Договорившись, что завтра надо будет зайти на примерку, а послезавтра, возможно, уже за мундиром, я счел свои дела на сегодня почти завершенными, оставалось только поужинать. На вопрос, где тут кормят, оперативный сказал, что ужин будет доставлен в мои апартаменты по первому требованию, и это возбудило во мне нехорошие подозрения.
— А что, личный состав базы всегда питается там? — поинтересовался я. — Вон у вас на стене распорядок, где написано, что ужин в двадцать тридцать. Сейчас двадцать двадцать, так что куда мне идти?
Столовая, под которую был задействован холл «дворца», оказалась столь же неуютной, как и остальные помещения. Но зато кормили там здорово, я с трудом превозмог искушение не отказаться от третьей порции лосося… «Так что не все плохо», — подумал я, с некоторым трудом направляя свой обожравшийся после недельной сухомятки организм на второй этаж.
Весь следующий день я провозился с «кошкой». Затолкать в фюзеляж аппаратуру радиоуправления и подключить ее получилось быстро, но сразу встал вопрос: а куда девать оператора? «Кошачий» фюзеляж имел ширину всего метр под центропланом, а на уровне пилотского места еще меньше. Причем даже на этом месте обзора прямо вниз не имелось… Пришлось извращаться. Пилотское кресло было обрезано по ширине и сдвинуто на дециметр влево. Штурвал тоже удалось переместить, а вот педали — нет. Так что посадка получилась как в горбатом «запорожце», то есть ногами вправо… А правее пилота и чуть сзади него было оборудовано лежачее место оператора. Прямо под его мордой в полу был сделан застекленный вырез, и часть носовой обшивки тоже заменили стеклом. Ближе к вечеру я слетал посмотреть, что получилось. Перекошенная посадка особых проблем не создавала, наблюдатель тоже остался в целом доволен… Так что завтра за мундиром — и во Владик, «Гера» с охраной уже там.

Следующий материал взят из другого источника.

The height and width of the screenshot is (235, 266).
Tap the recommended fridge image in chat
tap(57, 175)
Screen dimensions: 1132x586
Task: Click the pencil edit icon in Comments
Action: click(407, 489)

Изготовление канцлерской амуниции я специально осуществил вдали от Питера — а то Гоша наверняка стал бы утверждать, что так не положено. Но я посмотрел, в каком виде предшествующий канцлер Горчаков разгуливал по Берлину на одноименном конгрессе… Да лучше уж кольцо в нос и боевую раскраску туземного короля из Новой Гвинеи! А тут народ сначала на периферии привыкнет, во что я одет, тогда и в столицах особых вопросов не возникнет. На всякий случай я сочинил: один погон и одно пустое плечо символизируют, что канцлер является и военной, и гражданской властью. Про молнии в петлицах и сочинять ничего не надо было — такие символы означали у нас в Георгиевске допуск к электроустановкам до двадцати киловольт. По поводу фуражки Гоша уже пенял мне: мол, зря я шастаю по приемам в пилотке, типа не положено… Ладно, фуражка даже лучше в том смысле, что в дождь очки не забрызгивает, особенно если тулья высокая. Что бы еще про дубовые листья придумать? Символ насаждения чего-нибудь прогрессивного, наверное, или… посажения оного? Ладно, потом разберемся. И портной вроде как успевает в срок, а ведь поначалу что-то говорил мне насчет нескольких дней и примерок. Но, услышав от меня встречный вопрос: «Вы таки думаете, что канцлеру будет нужен всего один мундир за всю его и вашу долгую жизнь?» — проникся и начал творить.